Unir essas duas linguagens no palco, por exemplo, foi, é e sempre será um desafio. A bifurcação das duas narrativas para uma terceira via de descrição cênica praticamente não existe, porque sempre estará ao lado da outra referenciada. Mas uma definição alude ao outro relato dramático, e assim se manifestam merecida e dignamente no mesmo espaço.
O ator Adeilton Lima expressa com perfeição esse diegese no monólogo Glauber Rocha – O profeta do delírio, que estreou ano passado no Espaço Pé Direito, em Brasília. O pensamento e a obra do cineasta são reverenciados com a importância que tem na nossa cultura, trazendo à reflexão a complexidade do ser brasileiro, politicamente, afetivamente. A estética do Cinema Novo, do qual Glauber foi um dos mais fortes ideólogos, é o desenho dramatúrgico que o ator discorre em uma hora de apresentação, sob a cumplicidade da direção afinada de Abaetê Queiroz.

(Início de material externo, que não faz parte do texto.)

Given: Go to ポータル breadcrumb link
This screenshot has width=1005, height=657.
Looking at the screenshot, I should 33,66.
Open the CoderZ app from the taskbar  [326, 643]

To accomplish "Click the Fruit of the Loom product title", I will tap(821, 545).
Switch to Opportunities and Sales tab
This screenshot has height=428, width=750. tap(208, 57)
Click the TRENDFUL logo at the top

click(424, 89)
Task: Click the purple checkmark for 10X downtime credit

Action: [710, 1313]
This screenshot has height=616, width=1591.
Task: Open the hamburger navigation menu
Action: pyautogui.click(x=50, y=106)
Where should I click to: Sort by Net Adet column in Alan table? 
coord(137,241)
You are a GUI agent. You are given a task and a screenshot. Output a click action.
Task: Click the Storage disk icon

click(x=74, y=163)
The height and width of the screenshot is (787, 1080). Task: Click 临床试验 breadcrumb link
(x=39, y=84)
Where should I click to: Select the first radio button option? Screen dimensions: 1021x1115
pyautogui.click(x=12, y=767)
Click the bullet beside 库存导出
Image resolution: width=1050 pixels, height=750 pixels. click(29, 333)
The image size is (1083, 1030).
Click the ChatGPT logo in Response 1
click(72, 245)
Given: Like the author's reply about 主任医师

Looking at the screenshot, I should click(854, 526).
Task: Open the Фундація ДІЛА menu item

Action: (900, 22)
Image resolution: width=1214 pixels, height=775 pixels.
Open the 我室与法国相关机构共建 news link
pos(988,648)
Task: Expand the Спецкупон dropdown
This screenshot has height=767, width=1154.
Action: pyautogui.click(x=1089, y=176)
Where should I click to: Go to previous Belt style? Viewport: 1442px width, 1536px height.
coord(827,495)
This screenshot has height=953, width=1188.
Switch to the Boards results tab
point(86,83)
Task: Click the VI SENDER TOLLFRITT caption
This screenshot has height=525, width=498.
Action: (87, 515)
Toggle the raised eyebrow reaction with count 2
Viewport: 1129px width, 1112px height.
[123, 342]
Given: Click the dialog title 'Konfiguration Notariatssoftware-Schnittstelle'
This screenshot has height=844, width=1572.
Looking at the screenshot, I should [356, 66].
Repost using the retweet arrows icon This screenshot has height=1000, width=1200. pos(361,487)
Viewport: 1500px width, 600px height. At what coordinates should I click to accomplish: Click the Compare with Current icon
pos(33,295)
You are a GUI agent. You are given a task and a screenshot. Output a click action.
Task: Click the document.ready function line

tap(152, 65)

Com textos de Murilo Mendes, Glauber e Luiz Carlos Maciel, o monólogo saúda, honra e consagra o delírio do cineasta com a verdade e lucidez devidas. Adeilton com sua pesquisa apurada, roteiro preciosamente delineado e interpretação anímica, disseca a alma de um dos maiores artistas brasileiros, singular em sua genialidade, autêntico em sua coragem de pensamento, profeta em seu delírio. A concepção poética e teatral de Adeilton Lima coloca esse arrebatamento numa única pulsação e ao mesmo tempo em várias, um preto-e-branco na mesma moldura cênica colorida, como um caleidoscópio agreste. Com cenas de filmes, trechos de programas de televisão, imagens icônicas de ídolos, projetados numa tela ao fundo do palco, o cinema está presente em coexistência narrativa muito mais do que apressada e equivocadamente se possa apontar como recurso ilustrativo. A mensagem da memória do sertão dentro de uma garrafa em direção ao mar. A terra que é do homem, não é de Deus nem do governo. Corpo e alma. Glauber e Brasil. Delírio e razão. Poesia e sertão. Cidade e prosa. Áudio e visual. O teatro que virou cinema que é teatro.
Em nenhum momento estamos diante somente de uma peça teatral: estamos com o coração interativamente no pensamento cinematográfico glauberiano que está no palco. Em nenhum momento estamos somente diante da luz de um filme do cineasta, estamos com o olhar interativamente no delírio do ator que está no palco. Adeilton não interpreta Glauber, não é esse o propósito. Adeilton reflete Glauber, é esse o foco. O ator não encarna o cineasta. O ator ouve o cineasta. E assim os escutamos.
O desenho gráfico que segue a condução do monólogo, moldado pela cenografia discreta de Cyntia Carla e trilha sonora adequada de Jorge Brasil, é de uma precisão onde nada falta nem vaza pelas bordas do palco. Tudo na apresentação é coerente sem ser didático e careta. No início, Adeilton Lima surge no palco saindo de dentro da tela, não como um personagem de filme ou uma rosa púrpura de Vitória da Conquista, mas como um Macunaíma parido do cinema novo brasileiro. E assim como do branco da tela apareceu, volta ao útero dela no final, no momento de uma imagem do cineasta com a boca aberta em um grito. O ator acolhido antropofagicamente pelo cineasta. A volta como ao ventre do cinema. A tela é por onde entra e sai o mundo. O palco é o mundo. Evoé, Glauber!